Agenturmeldung vom 31.01.2017, 11:56

Mehr Einnahmen für Schleswig-Holsteins Krankenhäuser

Kiel (dpa/lno) - Schleswig-Holsteins Krankenhäuser bekommen dieses Jahr mehr Geld für die Behandlung von Patienten. Der sogenannte Basisfallwert steigt gegenüber dem Vorjahr um 2,08 Prozent auf 3346,50 Euro, wie die Krankenhausgesellschaft (KGSH) und die Krankenkassen am Dienstag mitteilte. Darauf haben sich KGSH und die Verbände der gesetzlichen und privaten Krankenversicherung verständigt.

Der Basisfallwert ist entscheidend für die Abrechnung von Leistungen. KGSH-Geschäftsführer Bernd Krämer sprach von einem tragfähigen Kompromiss. "Erstmals seit vielen Jahren wird unser Landesbasisfallwert nicht am Ende des Ländervergleiches stehen."
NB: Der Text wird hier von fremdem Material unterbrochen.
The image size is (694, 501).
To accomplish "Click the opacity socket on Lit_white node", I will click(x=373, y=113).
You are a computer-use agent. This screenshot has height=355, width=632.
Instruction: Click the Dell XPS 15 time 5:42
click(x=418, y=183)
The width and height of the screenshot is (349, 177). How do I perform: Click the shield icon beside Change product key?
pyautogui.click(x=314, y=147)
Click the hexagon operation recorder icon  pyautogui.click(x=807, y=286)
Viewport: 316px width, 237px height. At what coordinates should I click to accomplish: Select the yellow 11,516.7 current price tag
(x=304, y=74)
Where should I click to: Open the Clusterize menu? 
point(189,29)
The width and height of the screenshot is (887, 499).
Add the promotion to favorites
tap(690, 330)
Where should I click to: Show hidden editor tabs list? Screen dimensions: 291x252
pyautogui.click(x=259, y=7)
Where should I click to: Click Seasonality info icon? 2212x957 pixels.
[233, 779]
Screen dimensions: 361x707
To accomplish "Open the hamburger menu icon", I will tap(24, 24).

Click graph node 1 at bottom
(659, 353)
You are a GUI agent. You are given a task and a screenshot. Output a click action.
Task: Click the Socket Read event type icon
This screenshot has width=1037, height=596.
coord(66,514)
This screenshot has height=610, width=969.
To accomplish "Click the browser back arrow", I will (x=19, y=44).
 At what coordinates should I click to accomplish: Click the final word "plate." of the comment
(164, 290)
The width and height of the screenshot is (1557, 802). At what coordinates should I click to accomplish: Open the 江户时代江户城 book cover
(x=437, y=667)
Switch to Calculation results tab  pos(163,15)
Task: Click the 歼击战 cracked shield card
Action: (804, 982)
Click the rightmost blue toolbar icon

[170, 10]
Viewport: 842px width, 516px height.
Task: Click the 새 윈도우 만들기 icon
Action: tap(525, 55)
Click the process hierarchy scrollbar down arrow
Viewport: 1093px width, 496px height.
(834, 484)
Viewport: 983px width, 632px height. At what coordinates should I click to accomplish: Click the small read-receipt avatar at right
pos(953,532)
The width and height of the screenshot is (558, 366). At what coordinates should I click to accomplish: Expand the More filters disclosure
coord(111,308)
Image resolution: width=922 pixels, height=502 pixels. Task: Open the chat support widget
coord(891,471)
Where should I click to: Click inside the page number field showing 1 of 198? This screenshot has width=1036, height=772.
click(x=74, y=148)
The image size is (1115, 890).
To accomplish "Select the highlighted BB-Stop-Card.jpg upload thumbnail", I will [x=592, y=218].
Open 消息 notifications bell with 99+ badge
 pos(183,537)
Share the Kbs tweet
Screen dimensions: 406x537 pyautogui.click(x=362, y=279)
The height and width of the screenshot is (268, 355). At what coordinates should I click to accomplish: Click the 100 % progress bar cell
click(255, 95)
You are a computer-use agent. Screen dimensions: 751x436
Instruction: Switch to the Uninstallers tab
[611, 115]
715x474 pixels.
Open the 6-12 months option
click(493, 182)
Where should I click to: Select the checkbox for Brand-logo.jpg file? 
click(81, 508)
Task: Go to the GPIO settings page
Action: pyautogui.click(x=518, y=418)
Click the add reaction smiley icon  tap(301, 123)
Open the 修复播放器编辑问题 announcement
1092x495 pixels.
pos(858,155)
Der Chef des Verbandes der Ersatzkassen (vdek), Armin Tank bezeichnete die Einigung als gutes Signal. "Neben der Erhöhung des Landesbasisfallwerts gibt es weitere Faktoren wie die Steigerung der Leistungsmenge und diverse Zuschläge, die die Ausgaben der Krankenkassen um deutlich mehr als 2,08 Prozent ansteigen lassen." Nach Angaben von AOK-Nordwest-Vorstandschef Tom Ackermann planen die Kassen allein durch den neuen Basisfallwert "über 70 Millionen Euro mehr für die stationäre Krankenhausversorgung im Land ein".